In spite of any such desire, if she had it, her celebrity increased daily, partly through the influence of her salon, partly from her own wit, the correctness of her judgments, and the solid worth of her acquirements. She became an authority; her sayings were quoted; she could no longer lay aside at will the functions with which Parisian society invested her. She came to be an acknowledged exception. The world bowed before the genius and position of this strange woman; it recognized and sanctioned her independence; women admired her mind, men her beauty. Her conduct was regulated by all social conventions. Her friendships seemed purely platonic. There was, moreover, nothing of the female author about her.
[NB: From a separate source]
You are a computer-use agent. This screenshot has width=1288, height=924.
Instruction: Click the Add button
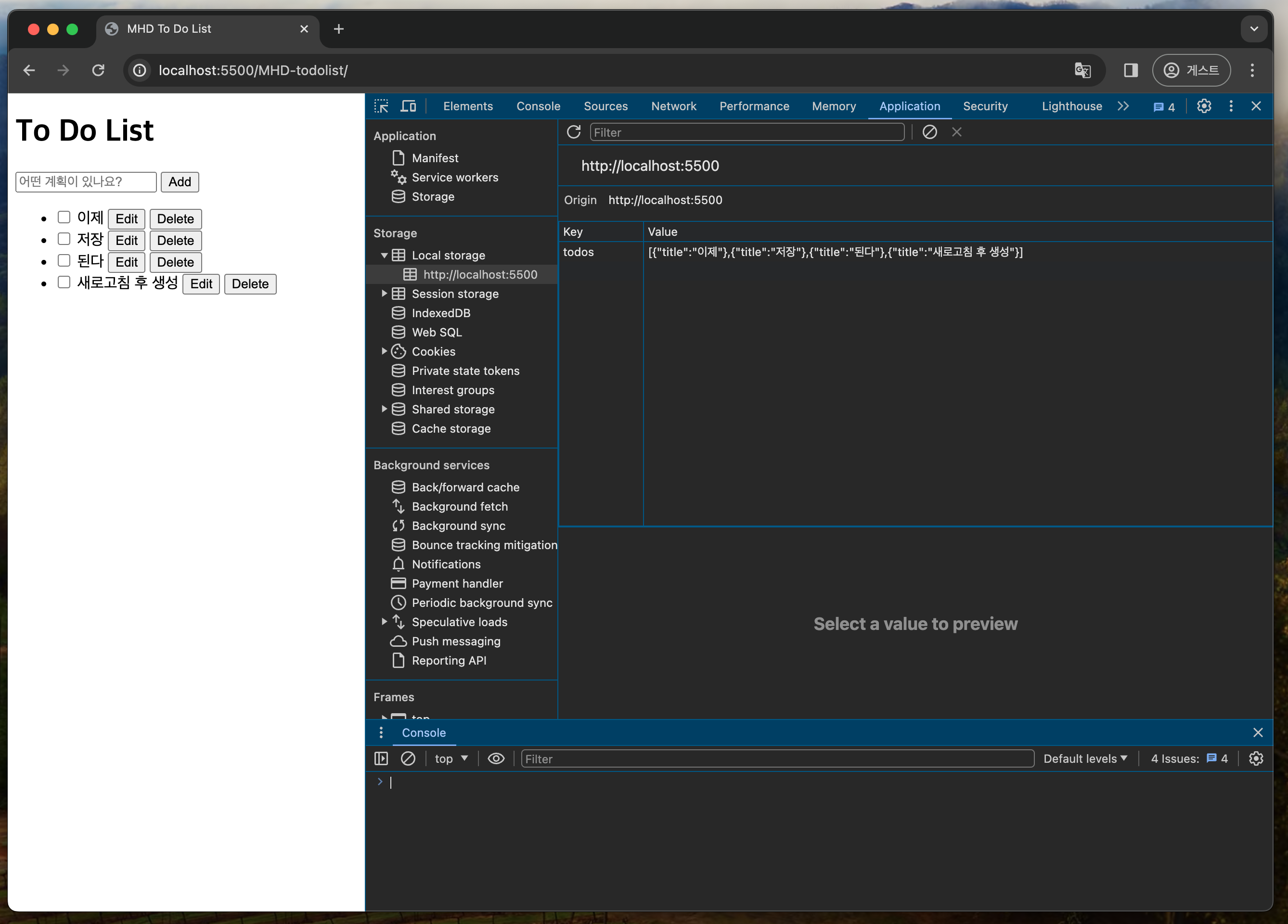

Mademoiselle des Touches is charming as a woman of the world, – languid when she pleases, indolent, coquettish, concerned about her toilet, pleased with the airy nothings so seductive to women and to poets. She understands very well that after Madame de Stael there is no place in this century for a Sappho, and that Ninon could not exist in Paris without grands seigneurs and a voluptuous court. She is the Ninon of the intellect; she adores Art and artists; she goes from the poet to the musician, from the sculptor to the prose-writer. Her heart is noble, endowed with a generosity that makes her a dupe; so filled is she with pity for sorrow, – filled also with contempt for the prosperous. She has lived since 1830, the centre of a choice circle, surrounded by tried friends who love her tenderly and esteem each other. Far from the noisy fuss of Madame de Stael, far from political strifes, she jokes about Camille Maupin, that junior of George Sand (whom she calls her brother Cain), whose recent fame has now eclipsed her own. Mademoiselle des Touches admires her fortunate rival with angelic composure, feeling no jealousy and no secret vexation.